A random idea turned into over a month of work and all I’ve done is what has already been done, but I did it my way.

There’s a unique position of the sun for every time of day on every day of the year. Sundials operate on this principle by projecting a shadow onto a plane (typically) which then has markings to indicate the time. The sundial I devised here skips the shadow step and instead projects the sunlight itself.

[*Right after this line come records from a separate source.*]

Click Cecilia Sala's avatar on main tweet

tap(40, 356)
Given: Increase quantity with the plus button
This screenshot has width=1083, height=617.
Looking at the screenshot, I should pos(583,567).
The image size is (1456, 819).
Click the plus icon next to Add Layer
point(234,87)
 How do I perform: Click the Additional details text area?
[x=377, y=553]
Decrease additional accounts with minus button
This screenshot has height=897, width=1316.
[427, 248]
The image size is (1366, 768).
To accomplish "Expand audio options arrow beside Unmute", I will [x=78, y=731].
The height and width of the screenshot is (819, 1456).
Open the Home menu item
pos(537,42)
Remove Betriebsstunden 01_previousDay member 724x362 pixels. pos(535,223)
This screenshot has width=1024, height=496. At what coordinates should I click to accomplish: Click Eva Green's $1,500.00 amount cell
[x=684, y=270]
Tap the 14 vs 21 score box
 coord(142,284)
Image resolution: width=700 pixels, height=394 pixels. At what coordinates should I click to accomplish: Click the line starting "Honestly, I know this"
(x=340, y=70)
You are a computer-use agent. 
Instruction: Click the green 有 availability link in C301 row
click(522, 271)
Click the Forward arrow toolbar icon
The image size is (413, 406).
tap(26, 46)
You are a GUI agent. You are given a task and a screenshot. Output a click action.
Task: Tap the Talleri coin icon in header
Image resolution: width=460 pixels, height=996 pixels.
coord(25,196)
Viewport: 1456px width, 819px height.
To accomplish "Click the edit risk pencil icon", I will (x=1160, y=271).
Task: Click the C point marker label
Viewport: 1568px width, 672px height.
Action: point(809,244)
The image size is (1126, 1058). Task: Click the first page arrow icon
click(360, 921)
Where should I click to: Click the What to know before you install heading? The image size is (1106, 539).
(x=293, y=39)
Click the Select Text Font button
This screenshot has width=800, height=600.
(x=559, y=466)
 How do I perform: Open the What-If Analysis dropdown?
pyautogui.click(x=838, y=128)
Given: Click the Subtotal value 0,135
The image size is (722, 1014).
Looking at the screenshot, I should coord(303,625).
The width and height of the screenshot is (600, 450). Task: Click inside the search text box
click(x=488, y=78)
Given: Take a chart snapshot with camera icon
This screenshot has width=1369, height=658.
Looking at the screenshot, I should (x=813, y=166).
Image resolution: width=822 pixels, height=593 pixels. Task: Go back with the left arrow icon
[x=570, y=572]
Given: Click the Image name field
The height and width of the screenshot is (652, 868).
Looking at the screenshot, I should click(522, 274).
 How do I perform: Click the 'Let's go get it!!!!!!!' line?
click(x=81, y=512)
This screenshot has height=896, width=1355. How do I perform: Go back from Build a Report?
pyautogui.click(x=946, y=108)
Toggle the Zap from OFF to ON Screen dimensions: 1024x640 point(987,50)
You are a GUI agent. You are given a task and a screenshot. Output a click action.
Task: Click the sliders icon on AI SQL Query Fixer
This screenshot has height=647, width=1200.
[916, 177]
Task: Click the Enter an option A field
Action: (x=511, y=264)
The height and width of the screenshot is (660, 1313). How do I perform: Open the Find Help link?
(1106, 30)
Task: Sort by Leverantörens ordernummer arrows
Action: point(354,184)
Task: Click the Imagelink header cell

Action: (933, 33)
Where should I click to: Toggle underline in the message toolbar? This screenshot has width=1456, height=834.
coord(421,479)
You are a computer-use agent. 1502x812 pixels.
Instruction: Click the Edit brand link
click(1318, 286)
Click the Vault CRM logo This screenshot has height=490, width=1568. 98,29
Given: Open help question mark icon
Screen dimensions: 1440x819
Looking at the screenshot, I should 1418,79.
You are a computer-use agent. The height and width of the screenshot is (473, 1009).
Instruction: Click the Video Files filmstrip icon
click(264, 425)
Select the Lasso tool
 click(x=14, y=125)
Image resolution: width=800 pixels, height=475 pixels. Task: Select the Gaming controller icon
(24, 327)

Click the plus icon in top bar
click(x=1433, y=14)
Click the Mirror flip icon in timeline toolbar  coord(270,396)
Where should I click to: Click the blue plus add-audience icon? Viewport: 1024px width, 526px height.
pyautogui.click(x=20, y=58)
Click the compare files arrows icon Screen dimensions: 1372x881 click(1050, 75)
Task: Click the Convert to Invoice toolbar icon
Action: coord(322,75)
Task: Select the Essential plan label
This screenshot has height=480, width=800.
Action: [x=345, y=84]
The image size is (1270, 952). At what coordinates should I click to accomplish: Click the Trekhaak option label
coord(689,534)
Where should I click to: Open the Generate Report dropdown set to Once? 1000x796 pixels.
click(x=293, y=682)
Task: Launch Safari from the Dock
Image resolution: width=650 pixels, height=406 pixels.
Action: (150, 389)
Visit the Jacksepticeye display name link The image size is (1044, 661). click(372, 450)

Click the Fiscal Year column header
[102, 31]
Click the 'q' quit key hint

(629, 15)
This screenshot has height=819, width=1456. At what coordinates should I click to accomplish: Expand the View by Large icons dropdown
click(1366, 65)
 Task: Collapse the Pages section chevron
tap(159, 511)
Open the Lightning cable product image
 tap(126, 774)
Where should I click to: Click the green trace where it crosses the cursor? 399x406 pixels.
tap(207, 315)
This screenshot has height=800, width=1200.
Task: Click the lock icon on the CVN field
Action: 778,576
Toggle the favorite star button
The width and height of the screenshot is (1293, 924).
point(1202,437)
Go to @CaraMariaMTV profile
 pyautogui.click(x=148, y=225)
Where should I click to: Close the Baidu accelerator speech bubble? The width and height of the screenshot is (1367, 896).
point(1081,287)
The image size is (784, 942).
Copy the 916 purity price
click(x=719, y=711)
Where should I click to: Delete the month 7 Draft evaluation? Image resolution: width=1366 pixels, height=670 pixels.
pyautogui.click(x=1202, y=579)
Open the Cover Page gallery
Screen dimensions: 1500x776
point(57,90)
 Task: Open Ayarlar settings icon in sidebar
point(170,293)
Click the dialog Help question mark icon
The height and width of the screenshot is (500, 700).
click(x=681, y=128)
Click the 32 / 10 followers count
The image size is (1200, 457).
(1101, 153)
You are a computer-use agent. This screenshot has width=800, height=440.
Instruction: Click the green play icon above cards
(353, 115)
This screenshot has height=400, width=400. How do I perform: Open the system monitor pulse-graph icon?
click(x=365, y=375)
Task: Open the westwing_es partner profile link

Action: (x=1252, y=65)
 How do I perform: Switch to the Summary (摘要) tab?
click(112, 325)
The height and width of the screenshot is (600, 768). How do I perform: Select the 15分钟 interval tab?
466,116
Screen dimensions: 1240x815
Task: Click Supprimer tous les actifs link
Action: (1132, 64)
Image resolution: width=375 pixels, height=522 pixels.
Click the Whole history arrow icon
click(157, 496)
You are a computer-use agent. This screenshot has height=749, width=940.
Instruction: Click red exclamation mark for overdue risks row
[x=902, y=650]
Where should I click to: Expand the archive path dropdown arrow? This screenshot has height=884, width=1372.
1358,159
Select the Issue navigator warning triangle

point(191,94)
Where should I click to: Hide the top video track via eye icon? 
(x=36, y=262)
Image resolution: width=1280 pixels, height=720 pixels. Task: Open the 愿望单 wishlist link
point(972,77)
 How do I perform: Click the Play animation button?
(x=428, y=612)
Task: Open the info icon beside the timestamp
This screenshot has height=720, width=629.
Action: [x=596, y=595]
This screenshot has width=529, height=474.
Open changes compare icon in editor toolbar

The idea is simple, point a bunch of fiber optics toward the sky and use the output of these fibers to tell the time. In practice, this is challenging. The number of fibers, their placement and geometry, the acceptance angle of the fibers, the installation process, and finally generating useful information out the other side is an intense bit of work that, as usual, required multiple iterations before a functioning prototype was generated.

Fiber Optics

When light passes from one medium to another, like air to water, it will bend or refract. This is why a straw in a glass will appear in two different locations. The caveat here is that refraction only works at certain angles. If the light hitting the air-water boundary is at a very shallow angle, instead of moving into the other medium it will instead reflect. It is this reflection that fiber optics use to transmit light efficiently. As long as the fibers are not bent in such a way as to make that shallow angle too large, the light will almost perfectly reflect back into the fiber – total internal reflection.

Hole Configuration

How to arrange the fibers in such a way as to optimize for this problem? The ideal case is no separation between fibers, resulting in a continuous output that truly represents the sun’s position, but spacing is required do to the spherical shape combined with the constant fiber diameter that a sky-facing sensor requires mean they must have at least some separation. A few of the attempts are shown below: geodesics, Fibonacci spiral, and simple rows. Despite the benefits of geodesics and the Fibonacci spiral approaches (more uniform angular offsets, tighter packing configuration), simple rows could yield only slightly worse characteristics, but were much much easier to route through the volume of the sensor as I could leverage patterning in the CAM software (Fusion was superior to Solidworks for this). Claude (an LLM like ChatGPT) was used to generate scripts for Fusion 360 to create the geodesic mesh and Fibonacci spiral variants.